*** Block opens ***

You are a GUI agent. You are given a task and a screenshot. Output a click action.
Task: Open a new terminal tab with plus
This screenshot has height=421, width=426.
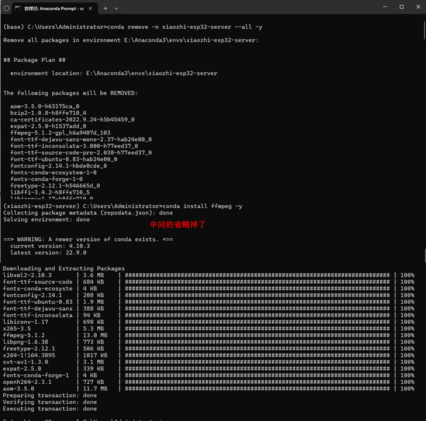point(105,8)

*** Block closes ***
*** Block opens ***

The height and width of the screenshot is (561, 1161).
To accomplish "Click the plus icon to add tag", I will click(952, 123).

*** Block closes ***
*** Block opens ***

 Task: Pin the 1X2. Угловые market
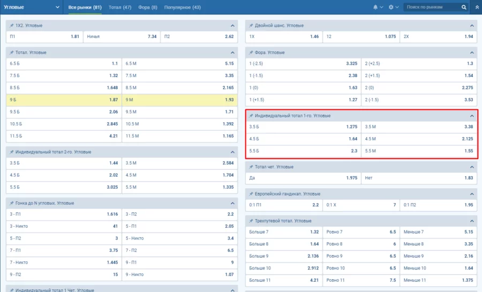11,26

*** Block closes ***

### What needs to be done
From the records above, pull out each line that has "plus".

### Task solution
Task: Open a new terminal tab with plus
To accomplish "Click the plus icon to add tag", I will click(952, 123).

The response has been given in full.